If the goals of this list aren't to discuss pedagogical aspects of
scheme, what are the goals? I feel like Bill has been responded to in
an unduly harsh manner for asking a question about some of the
fundamentals of scheme.


| "Why are we using such a strange data structure?  It takes a lotta
|  cleverness to get at the innards of a list (a (b (c (d)))), it'd be
|  easier with vectors (a, b, c, d).  Just reversing a list to get 
|  (d (c (b (a)))) is itself a recursive gem."

I'm not sure what is "strange" about cons as a data structure.
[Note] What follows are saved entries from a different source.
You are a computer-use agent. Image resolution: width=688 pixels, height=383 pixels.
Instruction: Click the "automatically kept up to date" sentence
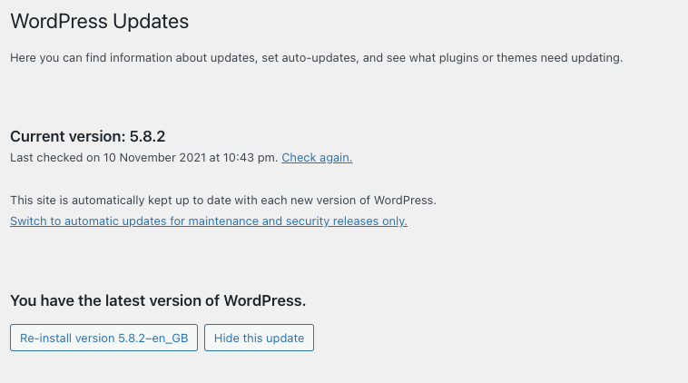(223, 201)
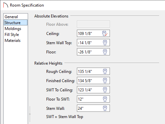The image size is (165, 124).
Task: Click the Floor To SWT wrench icon
Action: click(105, 99)
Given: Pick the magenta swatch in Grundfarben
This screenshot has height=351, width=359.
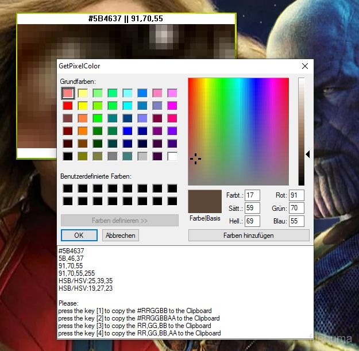Looking at the screenshot, I should (x=172, y=106).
It can
be thought of as a two-vector, and of course 2-vectors are sufficient,
when chained together, to form vectors of arbitrary length. So it is
as about as basic data structure as they get.

On a picky note:
(reverse (a (b (c (d)))))      => ((b (c (d))) a) 
(deep-reverse (a (b (c (d))))) => ((((d) c) b) a)

I recommend, if you don't see that right away, that you draw some box
diagrams of this structure and convince yourself of that. Note that
although (a b c d) could be represented readily by a 4-vector (or 4
2-vectors), (a (b (c (d)))) is more complex, and actually needs 7
2-vectors (pairs) to represent it. Just out of curiousity, would you
still find nested vectors any easier to reverse than nested lists?